Beaucoup doutent que le fameux «deal ultime» promis par Trump voie même le jour…

La présentation du plan est plus qu'incertaine. La reconnaissance de Jérusalem en tant que capitale d'Israël – ce que j'ai soutenu mais qui aurait dû se faire selon les paramètres d'Oslo, c'est-à-dire la promesse de l'établissement d'une capitale palestinienne à Jérusalem-Est à l'issue de négociations – a rompu tout contact avec les Palestiniens. Même s'il existe un plan, les Américains n'ont plus personne à qui le présenter. Et le calendrier politique n'est plus favorable.
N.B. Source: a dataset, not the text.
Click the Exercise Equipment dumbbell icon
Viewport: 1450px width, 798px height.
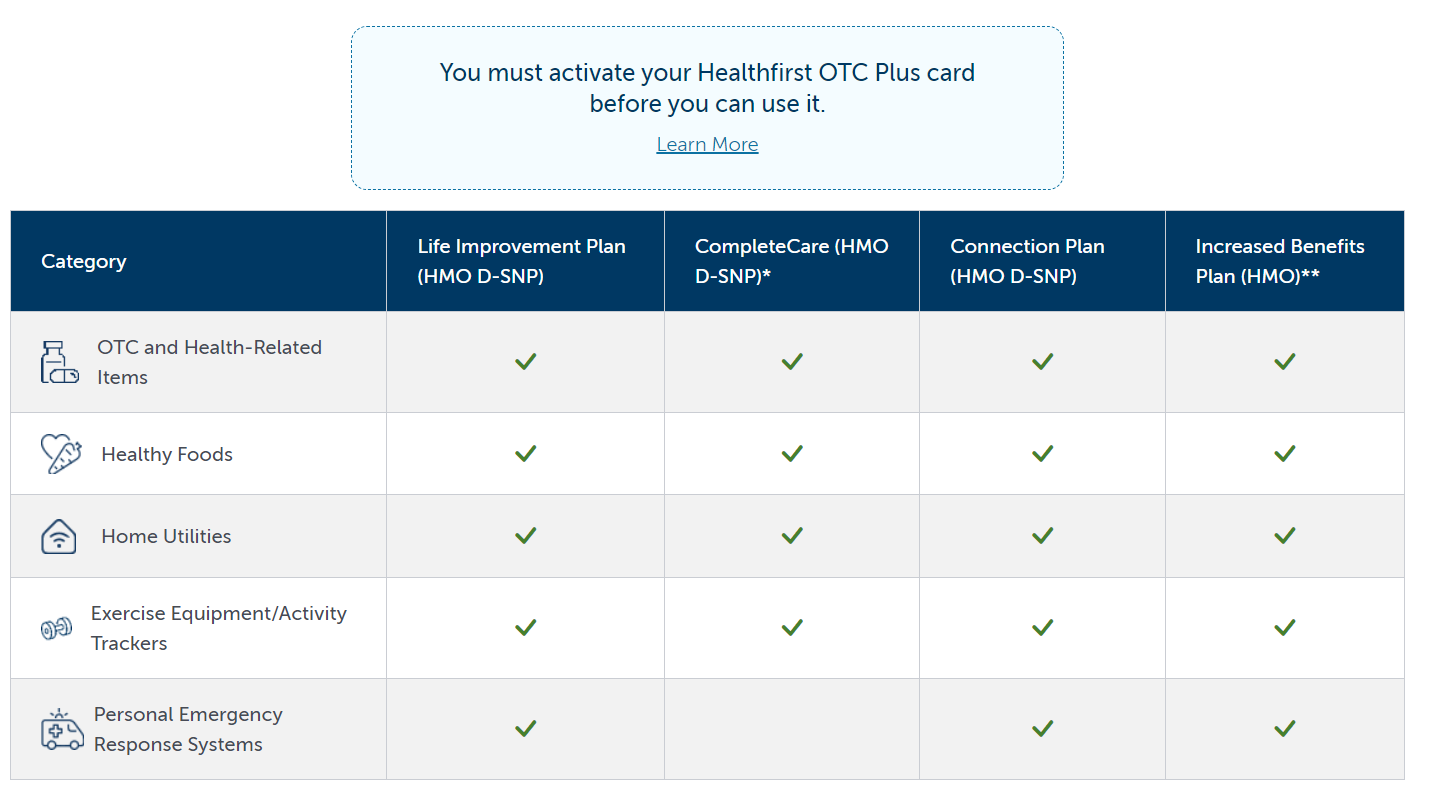[56, 629]
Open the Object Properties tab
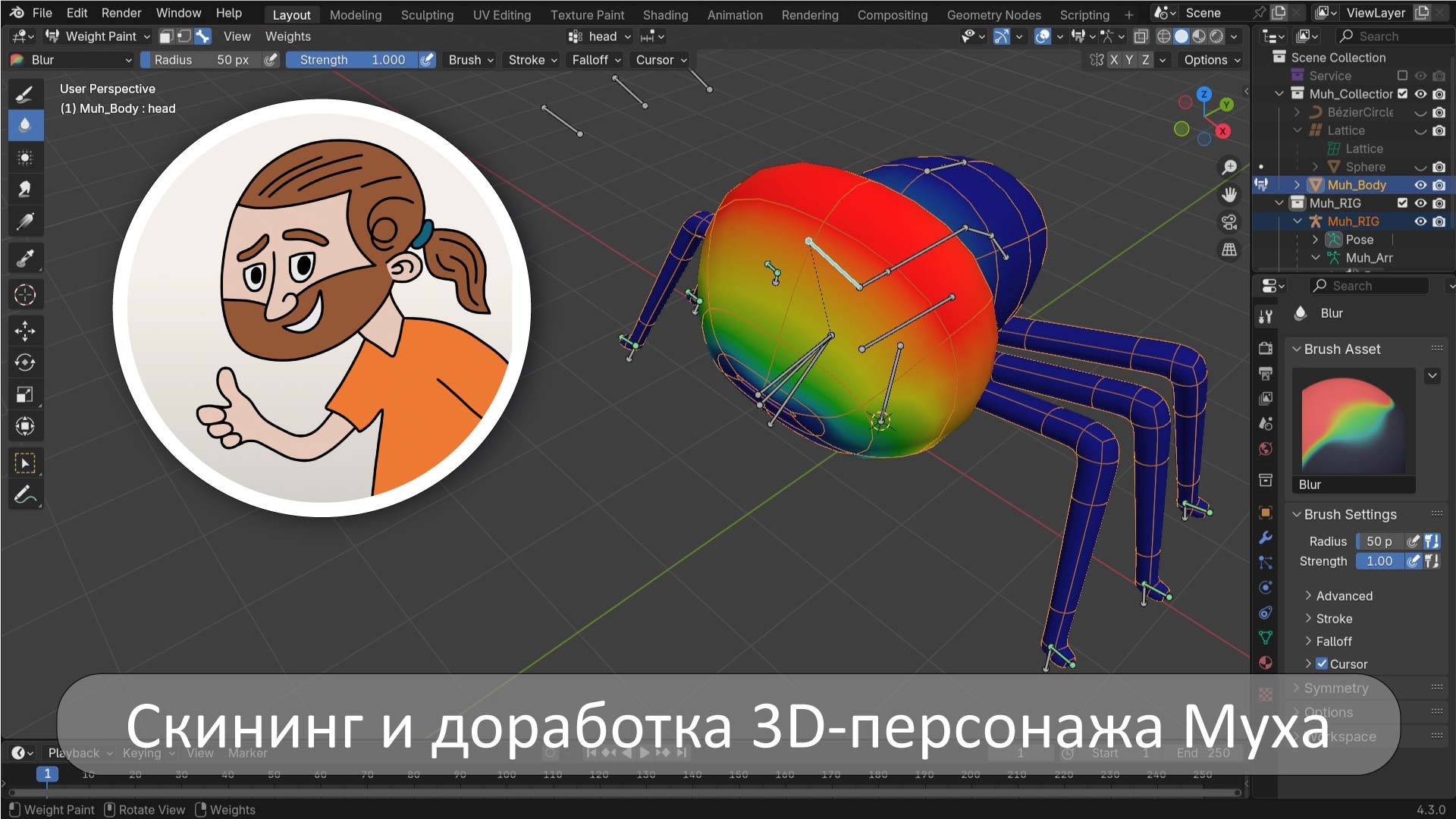 tap(1265, 512)
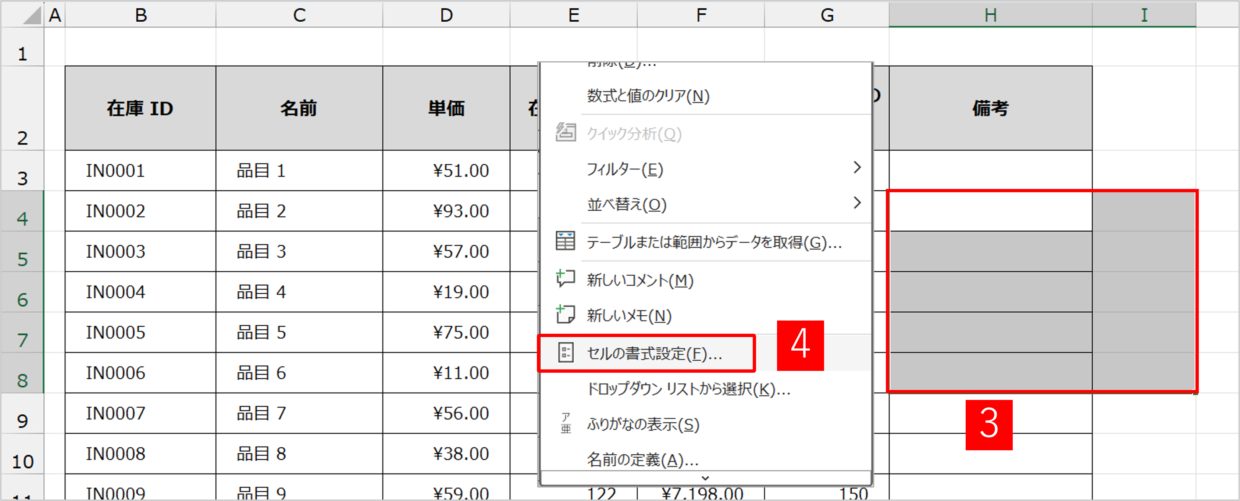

Les élections de mi-mandat arrivent aux Etats-Unis, une élection anticipée en Israël est probable dès le début de l'année prochaine. Peu importe la substance du plan (réaliste, basé sur les précédentes négociations ou au contraire, si biaisé qu'aucun leader palestinien ne pourrait accepter d'en discuter), il n'y a plus vraiment de fenêtre pour le dévoiler.

Avec la fermeture des bureaux de l’OLP à Washington et l’arrêt des fonds américains, que reste-t-il des relations américano-palestiniennes ?

Il y a encore une coopération tangible sur la sécurité, le dialogue avec la CIA existe toujours. Est-ce que cela peut durer si les relations politiques et économiques sont rompues ? Il y a un vrai risque que la pression actuelle mette en péril cet acquis, très cher aux Israéliens par ailleurs.

En tant que membre de l’équipe de John Kerry lors des précédentes tentatives de négociations, pensiez-vous que la résolution du conflit était envisageable ?

Je ne crois pas que lors de ces dix dernières années, il y ait eu une possibilité de paix. Netanyahou et Mahmoud Abbas [le président palestinien, ndlr] n'ont aucune confiance l'un dans l'autre, ont des visions totalement opposées et évoluent dans des contextes domestiques compliqués. La communauté internationale aurait sans doute pu mieux faire, mais je n'arrive pas à croire qu'avec ces deux leaders la fin du conflit soit possible. Aujourd'hui, un changement de leadership de chaque côté est nécessaire pour y arriver.

En 2009, Netanyahou a vécu une brève transformation : pendant un temps, il a compris la logique de la solution à deux Etats et son intérêt pour les Israéliens. Depuis, il est revenu à sa position initiale, plus confortable pour lui, qui est de dire : «Le conflit est insoluble, le statu quo est gérable.» Il est resté dans cet entre-deux. Sa base ne veut pas d'Etat palestinien, mais il n'est pas encore prêt à céder à l'aile la plus extrême de sa coalition qui milite pour l'annexion complète de la Cisjordanie. On peut imaginer que pour le reste de sa carrière politique, il fera tout pour maintenir la situation telle qu'elle est actuellement.